### AIM OF THE TASK:
Output the lines below verbatim, leaving out the pictures.

(Source data)
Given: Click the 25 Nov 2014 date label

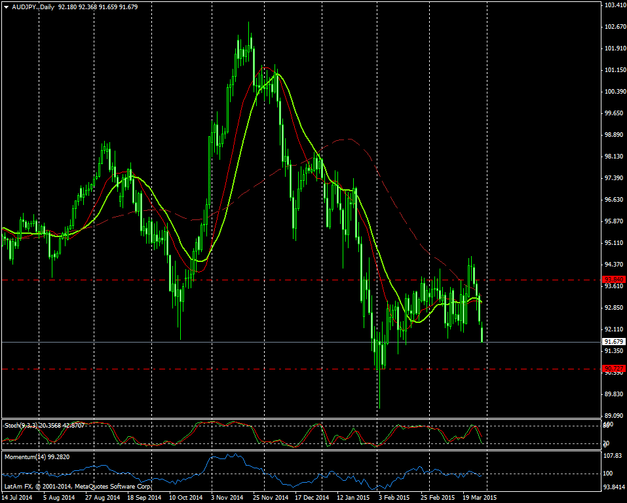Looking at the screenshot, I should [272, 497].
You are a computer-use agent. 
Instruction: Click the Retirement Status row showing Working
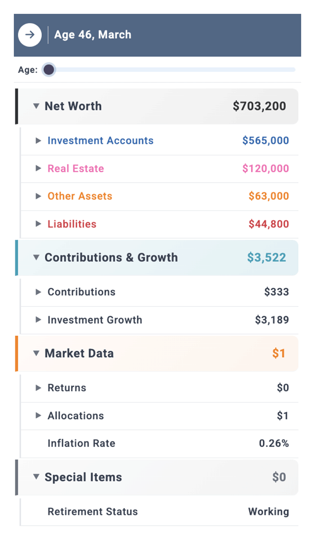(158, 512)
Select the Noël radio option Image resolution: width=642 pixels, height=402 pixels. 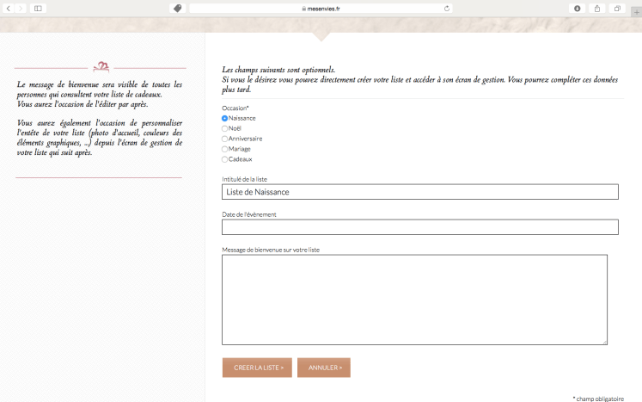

### SOLUTION FOR THIS TASK:
Given: Click the 25 Nov 2014 date label

Looking at the screenshot, I should [272, 497].
You are a computer-use agent. 
Instruction: Click the Retirement Status row showing Working
(158, 512)
Select the Noël radio option Image resolution: width=642 pixels, height=402 pixels. 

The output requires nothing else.